Ob das die Brahms-Sicht wirk­lich ändert? Auf jeden Fall bringt es die Betei­lig­ten dazu, die­se Wer­ke noch ein­mal so „neu“ auf­zu­füh­ren, als wäre die Tin­te in der Par­ti­tur erst ges­tern tro­cken gewor­den.

(geschrie­ben für die neue chor­zeit)

an die sterne. schumanns weltliche chormusik

An die Ster­ne“ ist die ers­te CD mit Robert Schu­manns welt­li­cher Chor­mu­sik beti­telt, die das Orpheus Vokal­ensem­ble unter Cary Gra­den bei Carus vor­ge­legt hat. Ganz rei­chen die Sän­ger aber nicht ans Fir­ma­ment. Das 2005 gegrün­de­te Orpheus-Vokal­ensem­ble, des­sen ers­te Auf­nah­me die­se CD ist, über­zeugt näm­lich nur bedingt. Stö­rend wir­ken sich nicht nur das fast per­ma­nen­tes Über­ge­wicht der Frau­en­stim­men und die teil­wei­se auf­fal­lend mit­tel­mä­ßi­ge tech­ni­sche Prä­zi­si­on aus, irri­tie­ren­der sind vor allem an der Man­gel an Klang­dif­fe­ren­zie­rung und Cha­ris­ma. Dabei ist es ja wirk­lich nicht so, dass Schu­manns Chö­re fade Kost sind. Die „Fünf Lie­der“ op. 55 (auf Gedich­te von Robert Burns) sind zum Bei­spiel ganz aus­ge­zeich­ne­te klei­ne Kost­bar­kei­ten. Und hier zeigt dass Orpheus-Vokal­ensem­ble auch, dass es durch­aus fähig ist: Die­se fünf Lie­der sind wirk­li­che klei­ne glit­zern­de Ster­ne.

Und musi­ka­li­sches Ein­füh­lungs­ver­mö­gen beweist der Chor unter Gary Gra­den (und auch der beglei­ten­de Pia­nist, Kon­rad Elser) immer wie­der in über­ra­schen­dem Maße – das macht vie­les wett. Es ist aber schon auf­fal­lend, dass gera­de die getra­ge­nen, lang­sa­men Lie­der (fast) immer bes­ser sind als die beweg­ten, mehr Gespür für Atmo­sphä­re und Klang­sinn verr­ra­ten. Und je kom­ple­xer die Kom­po­si­tio­nen wer­den, des­to bes­ser wird auch der Chor – wie die beson­ders plas­ti­sche Inter­pre­ta­ti­on der „Vier dop­pel­chö­ri­gen Gesän­ge“ op. 141 sehr deut­lich zeigt.

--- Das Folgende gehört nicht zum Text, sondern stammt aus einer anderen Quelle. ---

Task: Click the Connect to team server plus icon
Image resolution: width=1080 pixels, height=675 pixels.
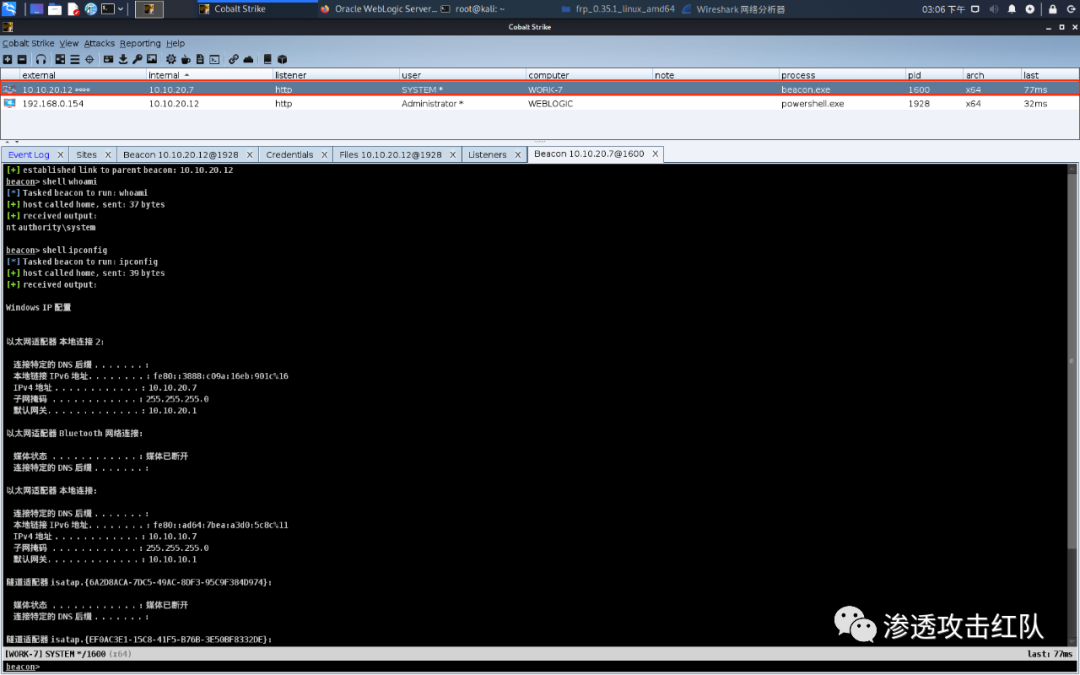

Gera­de der Wech­sel zwi­schen aus­ge­spro­chen kunst­vol­len Chor­sät­zen und volks­lied­haft ein­fa­chen Chor­lie­dern, der die gan­ze Band­brei­te des cho­ri­schen Wer­kes Schu­manns auf­zeigt, macht aber den beson­de­ren Reiz die­ser Samm­lung aus.

Robert Schu­mann: An die Ster­ne. Welt­li­che Chor­mu­sik I. Orpheus-Vokal­ensem­ble. Kon­rad Elser, Kla­vier. Lei­tung. Gary Gra­den. Carus 83.173.